Emekliler daha vahim durumda. Milyonlarca emekli neredeyse açlık sınırının yarısı kadar maaş alıyor. Asgarî ücrete Temmuz’da ara zam yapılmayınca milyonlarca çalışan da açlık sınırının altında maaş almak durumunda kaldı. Yılbaşından bu yana 17 bin lira olan asgarî ücretin üçte biri eridi. Yılbaşında yüzde 25 zam yapılacağının konuşulması asgarî ücretliyi kara kara düşündürüyor.
İşin eğitim tarafı da vahim. 2003’ten beri düzenli olarak PİSA verilerinde ortalamanın altında kalan Türkiye’de eğitim problemine bir de temizlik meselesi eklendi. Öğrenciler ara tatile girdi, ama temizlik meselesi orta yerde duruyor. Öğretmen atamaları ve mülâkat meselesinde ise değişen bir şey yok.
Adaletteki sıkıntılar da devam ediyor. Meclis Genel Kurulunda kabul edilen ‘9. Yargı Paketi’nde adalete güveni arttıracak, beklentileri karşılayacak bir düzenleme çıkmadı.
***
KÖTÜ İŞLERDE BİRİNCİYİZ!
Ülkenin bu alanlardaki durumu şu rakamlarla ortaya çıkıyor.
“Türkiye, Demokrasi Endeksi’nde dünya sıralamasında 102., Basın Özgürlüğü Endeksi’nde 165., Hukuk Devleti Endeksi’nde 117., Yolsuzluk Endeksi’nde 115., Ekonomik Hürriyet Endeksi’nde 102. Sırada…” şeklinde liste devam ediyor. Bulunduğumuz sıra numaraların hepsi üç haneden oluşmuyor elbette. İlk 10’a girdiğimiz hatta birinci olduğumuz yerler de var. Meselâ Sefalet Endeksi’nde dünyada ilk 10’uncu, Organize Suç Örgütleri Endeksinde Avrupa’da 1., Dünyada 12. sırada(!)
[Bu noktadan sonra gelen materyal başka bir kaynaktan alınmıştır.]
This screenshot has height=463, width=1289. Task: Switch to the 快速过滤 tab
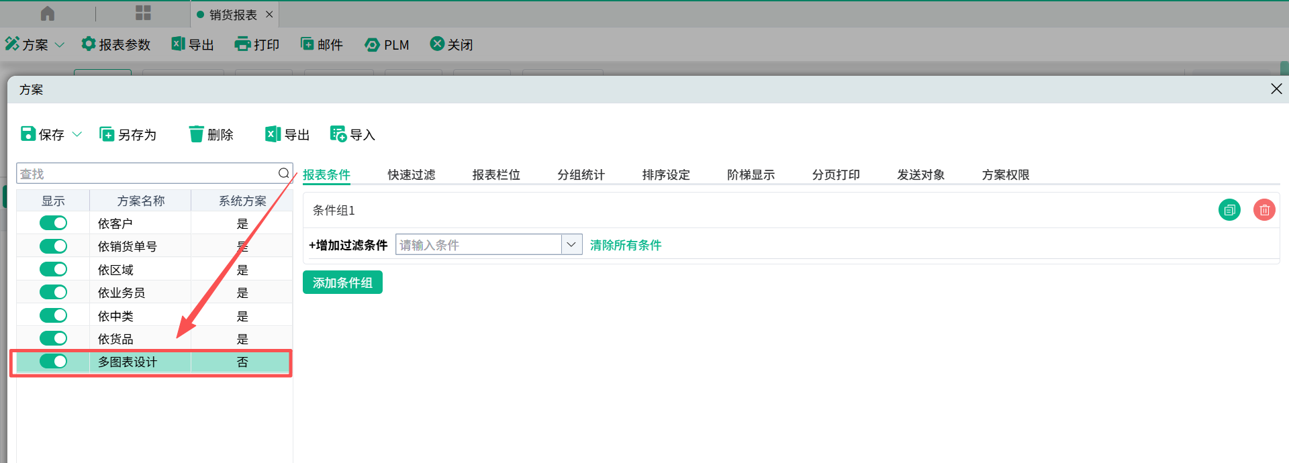tap(411, 174)
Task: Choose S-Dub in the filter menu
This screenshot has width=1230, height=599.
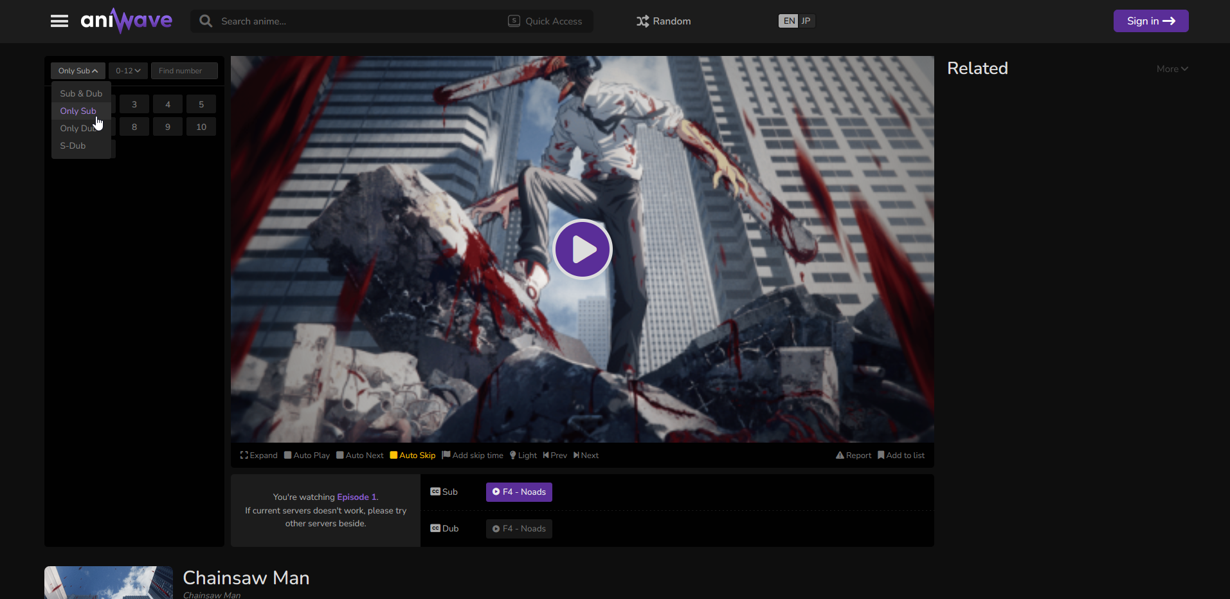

Kadın, çocuk cinayetleri her geçen gün artıyor. Sokaklarda, uzun namlulu silâhları aksesuar gibi taşıyan insanlar görülmeye başlandı
Sağlıkta, yenidoğan çetesinden raporlarla vurgun yapan doktorlara kadar her gün yeni bir olay patlak veriyor. Hastalar aylar sonrasına randevu alabiliyor, başta aile hekimleri olmak üzere sağlık çalışanları sıkıntıda. Sağlıkçılara yönelik şiddet olaylarının önüne geçilemiyor. Bebek ölümleri hemen unutuldu.
***
MİLLETİN GÜNDEMİ
TÜSİAR Araştırma Şirketi 26 ilde, il seçmen sayılarına göre yaptığı Türkiye Raporu- 2024 Araştırması’na göre milletin asıl gündemini ortaya koyuyor.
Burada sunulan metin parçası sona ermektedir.